When Sticks Fly

When it comes to hobby rotorcraft, it almost seems like the more rotors, the better. Quadcopters, hexacopters, and octocopters we’ve seen, and there’s probably a dodecacopter buzzing around out there somewhere. But what about going the other way? What about a rotorcraft with the minimum complement of rotors?

And thus we have this unique “flying stick” bicopter.  [Paweł Spychalski]’s creation reminds us a little of a miniature version of the “Flying Bedstead” that NASA used to train the Apollo LM pilots to touch down on the Moon, and which [Neil Armstrong] famously ejected from after getting the craft into some of the attitudes this little machine found itself in. The bicopter is unique thanks to its fuselage of carbon fiber tube, about a meter in length, each end of which holds a rotor. The rotors rotate counter to each other for torque control, and each is mounted to a servo-controlled gimbal for thrust vectoring. The control electronics and battery are strategically mounted on the tube to place the center of gravity just about equidistant between the rotors.

But is it flyable? Yes, but just barely. The video below shows that it certainly gets off the ground, but does a lot of bouncing as it tries to find a stable attitude. [Paweł] seems to think that the gimballing servos aren’t fast enough to make the thrust-vectoring adjustments needed to keep a stick flying, and we’d have to agree.

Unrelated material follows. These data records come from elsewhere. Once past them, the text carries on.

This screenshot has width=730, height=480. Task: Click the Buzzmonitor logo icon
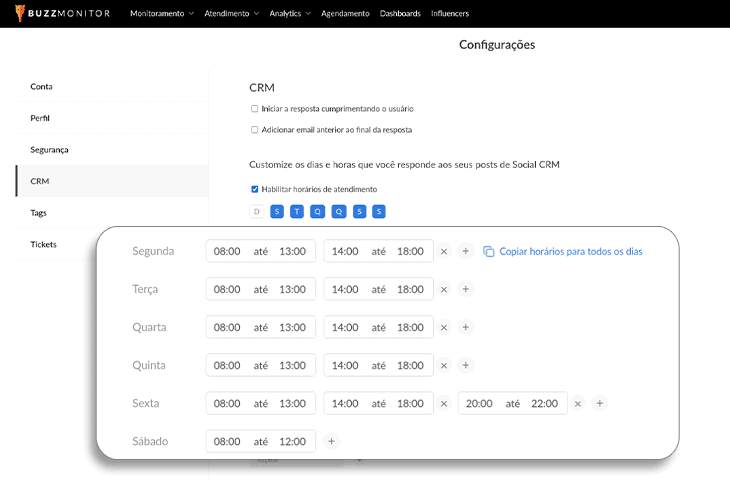point(20,13)
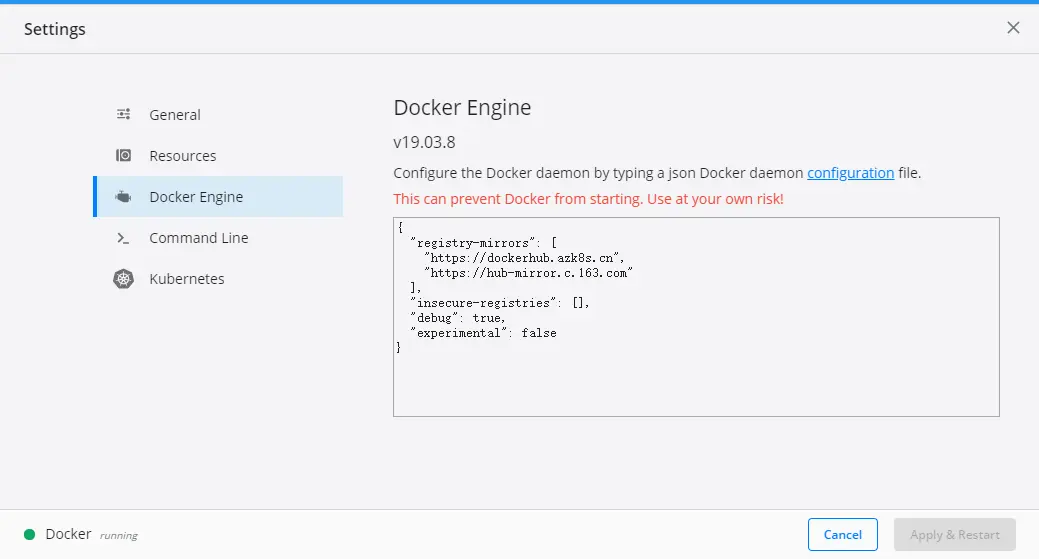1039x559 pixels.
Task: Click the Docker running status text
Action: click(x=119, y=535)
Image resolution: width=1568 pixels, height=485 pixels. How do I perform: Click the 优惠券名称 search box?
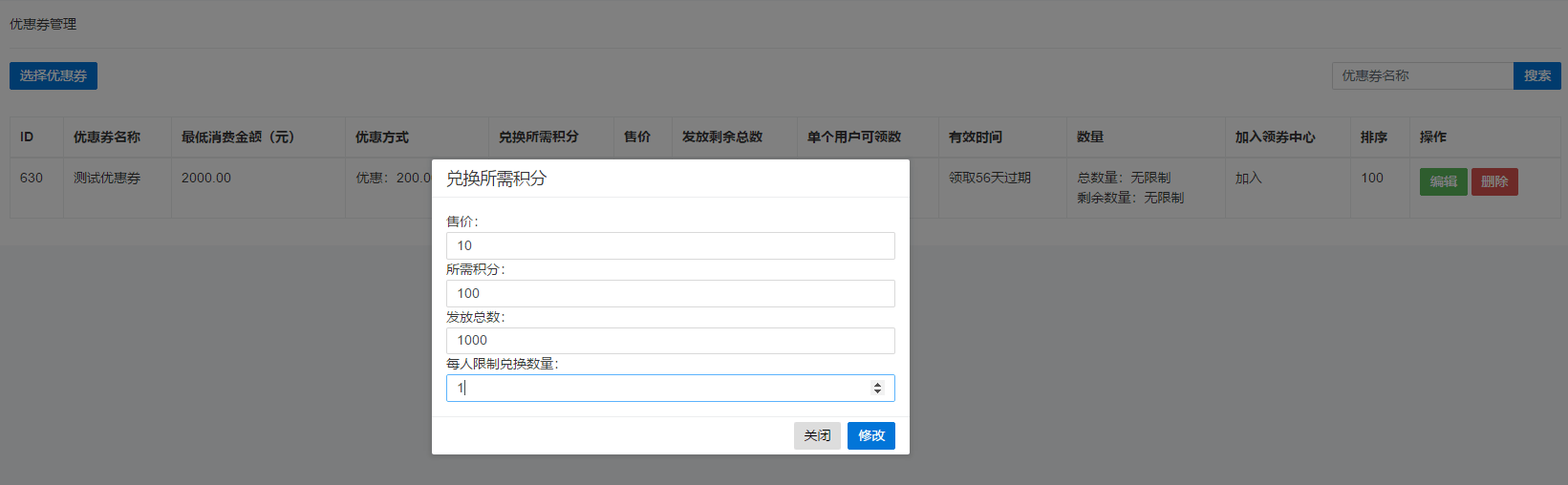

This isn’t [Paweł]’s first foray into bicopters; he earned “Fail of the Week” honors back in 2018 for his coaxial dualcopter. The flying stick seems to do much better in general, and kudos to him for even managing to get it off the ground.

26 thoughts on “When Sticks Fly

  1. re: more rotors, as the rotors get larger, they have more rotational inertia (harder to accelerate/decelerate rapidly) and they also end up with more of a gyroscopic effect (harder to tilt quickly), before long you need to switch from simple fixed propellers to the complex hinge/swashplate setup that helicopters use. having lots of small rotors instead of a few large/complex ones is a tradeoff that seems practical (at least so far)

    1. Coaxial rotor helicopters are a thing and they work both big and complex (e.g. the Russian Kamov) and small and simple (many RC toys).

      But there is a reason why helis have both rotors together at the top and the body of the helicopter is hanging *below* the rotors. I.e. not what he has in the video with the “stick”, where one rotor is at the top and the other one at the bottom.

      Low center of gravity is important and it helps a lot with the stability of the craft (think how a steadicam works).

      1. 1. Big coaxial helicopters have full cyclic control via swashplate and are completely *utterly* dissimilar to the thing above and that is exactly what @David Lang mentioned!

        2. The reason why helicopters have rotor at the top have nothing to directly do with stability. That is a complete BS which laymen can’t get their heads around for almost a century. It even have a name: https://en.wikipedia.org/wiki/Rocket#Pendulum_rocket_fallacy . Yes it applies to helicopters. Mein Gott *facepalm*.

        3. Camera stabilizers are usually a very active system and have nothing to do with gravity stabilization.

    1. Not really possible because of the torque of the rotor spinning the body of the craft in the opposite direction. So you would need to actively counter this somehow, usually with a second rotor (either coaxial or on a tailboom pushing sideways – like helicopters).

      1. Sure it is possible and it has been done. You just have to do a tip powered rotor. It has been done with ramjetsm rockets, and even smaller props and motors on the rotor tips. The only torque you have then is the friction of the bearing which seems to be manageable.
        The downside is they tend to be really loud. So while possible not all that practical.

    1. Well there is the flying banana for starts, then the original mono blade is the Samara seed of maples. I think I saw something on YT about such a mono blade, of course it has to have a counter rotation prop as well as a counterbalance on that single lift blade.

    2. Oh, but bricks in fact do indeed.

      Look up the F4-Phantom, aka the flying brick, from 1958, the source of the famous quote, “a brick can fly if you stick a big enough engine on it.”

  2. “Can sticks fly?”

    The folks that brought you the F4-Phantom proved in 1958 that given a big enough engine, anything can fly. The more accurate quote was “a brick can fly if you stick a big enough engine on it.”